PANDEMIC AS CATASTROPHE AND ANTIDOTE: ANTHROPOCENE INTERLOCUTIONS BETWEEN AFRICAN-BASED RELIGIONS AND ANTHROPOLOGY
DOI:
https://doi.org/10.21680/2238-6009.2021v1n58ID27604Abstract
Elaborated from the surveys of the Mapping of Afro-brazilian Houses of Religion in Rio Grande do Sul (Module 2) – Pelotas, Rio Grande and Jaguarão, developed between 2020 and 2021, by request of the National Historical and Artistic Heritage Institute /RS, this article is the result of a qualitative work, based on participant observation and questionnaires and interviews, which sought to outline a social cartography of the Afro-religious field in the aforementioned site.

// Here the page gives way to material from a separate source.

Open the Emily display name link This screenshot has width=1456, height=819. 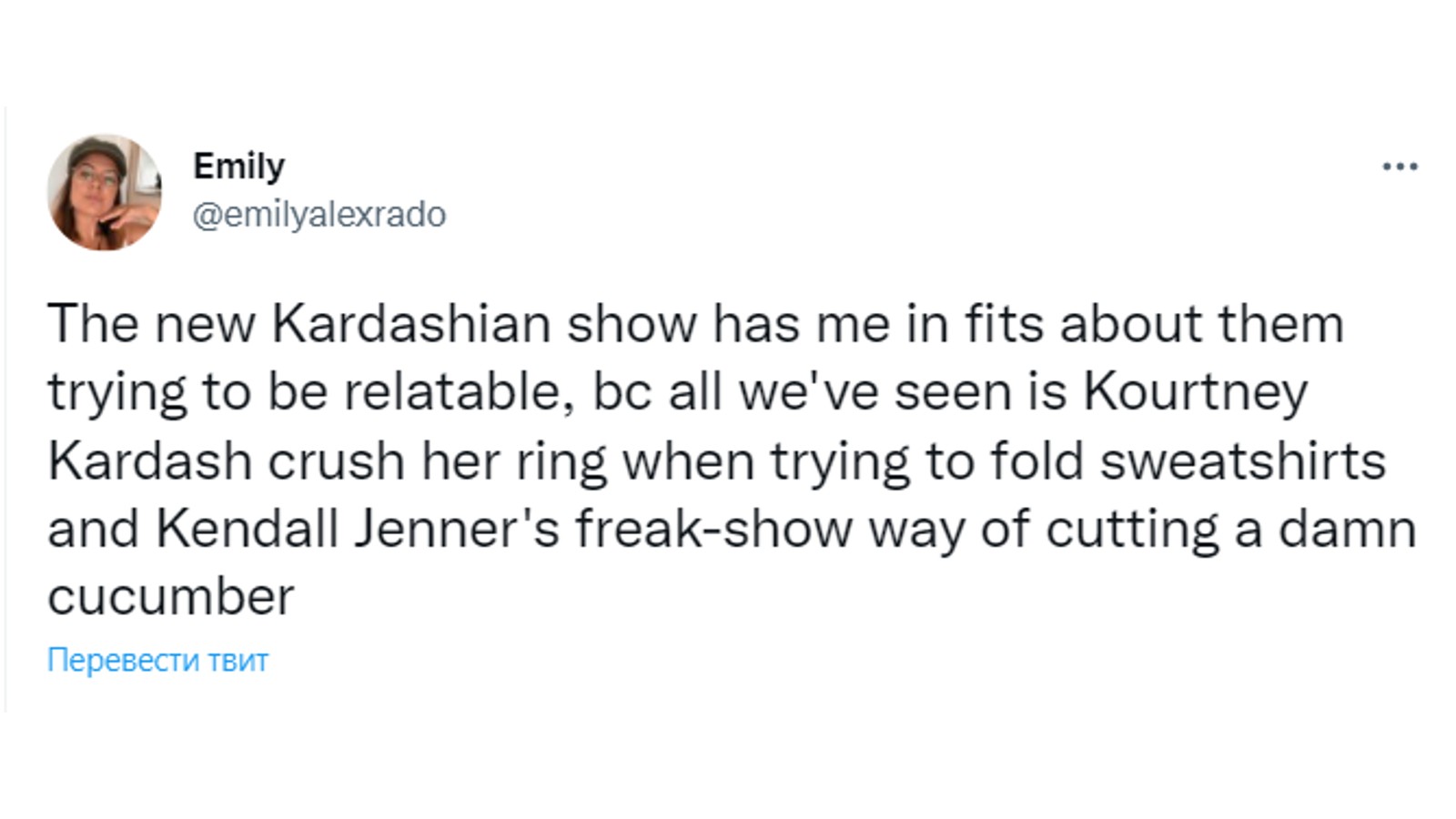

The dialogues with the fathers and mothers of saints brought about by this study present narratives of these people about the impacts of the Covid-19 pandemic, its possible causes and effects. We have, therefore, that African-based religious houses bring in their cosmoecological and religious foundations premises that, when resonating in the discourse of the human sciences regarding the crises of individualistic and exploratory capitalism, which has so strongly marked the Anthropocene, this “time of catastrophes” (Stengers, 2015) – radicalizes it, allowing us to see in one side of the disease its antidote. Discourses such as, for example, which brings the necessary statement that “the pandemic is a symptom of a much greater catastrophe” (Segata, 2021), contribute for the resumption of the bonds that weave a good life.